According to the World Bank, investing US$130 billion in a package of evidence-based, high-impact nutrition-specific interventions — such as promoting exclusive breastfeeding, vitamin A supplementation, and the treatment of severe acute malnutrition — over the next ten years could generate an estimated US$2.4 trillion in economic returns. This translates into a return of US$23 for every US$1 invested, making nutrition one of the most cost-effective development investments available.
However, nutrition-specific interventions alone are not sufficient. A forthcoming study under Hesat2030, jointly conducted with FAO and CABI, reinforces the need to combine nutrition-specific actions with broader nutrition-sensitive interventions across the agricultural and food value chain — from sustainable production and food safety to market development, consumption behaviours, and social protection systems. Strengthening linkages between food systems and nutrition outcomes is critical for building resilient and sustainable food security.

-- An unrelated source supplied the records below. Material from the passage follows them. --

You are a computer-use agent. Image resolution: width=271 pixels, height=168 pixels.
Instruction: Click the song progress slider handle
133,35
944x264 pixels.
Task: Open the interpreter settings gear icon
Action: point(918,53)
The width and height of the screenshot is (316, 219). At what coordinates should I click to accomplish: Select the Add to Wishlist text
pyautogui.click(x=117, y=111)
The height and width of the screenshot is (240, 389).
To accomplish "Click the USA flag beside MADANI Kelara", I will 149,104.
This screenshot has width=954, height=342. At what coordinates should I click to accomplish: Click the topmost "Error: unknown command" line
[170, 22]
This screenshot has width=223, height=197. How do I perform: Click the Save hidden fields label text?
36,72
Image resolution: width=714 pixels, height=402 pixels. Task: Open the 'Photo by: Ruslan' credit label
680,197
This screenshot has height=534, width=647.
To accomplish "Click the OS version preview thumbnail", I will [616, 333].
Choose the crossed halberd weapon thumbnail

The session also emphasised the importance of mobilising sustainable financing mechanisms at both national and international levels. Countries must increase domestic budget allocations to nutrition, enhance the efficiency of existing resources, and explore innovative financing tools, such as blended finance and fiscal policies like sugar-sweetened beverage taxes earmarked for nutrition programs.
Fostering country-driven solutions through South-South opportunities
While challenges persist, the workshop highlighted that African countries are building on a strong foundation of local innovation and leadership. By scaling up homegrown solutions and fostering mutual learning, they are laying critical groundwork for a more resilient, inclusive, and nutrition-secure future.
Through its “South-South Dialogues”, the Zero Hunger Coalition is catalysing high-impact collaboration among African countries, promoting mutual learning collective problem-solving, and systemic transformation of food systems. The Dialogues offer policymakers, researchers, and field practitioners from Madagascar, Benin, and the Democratic Republic of the Congo (DRC) a dynamic platform to exchange experiences, co-create context-specific solutions, and accelerate progress towards sustainable, equitable food systems.
“The value of this inter-country collaboration is immense.”, emphasised Mr Ramindo, “It allows us to build responses tailored to each of our realities, to amplify each other's successes, and to collectively turn our challenges into shared opportunities for transformation.”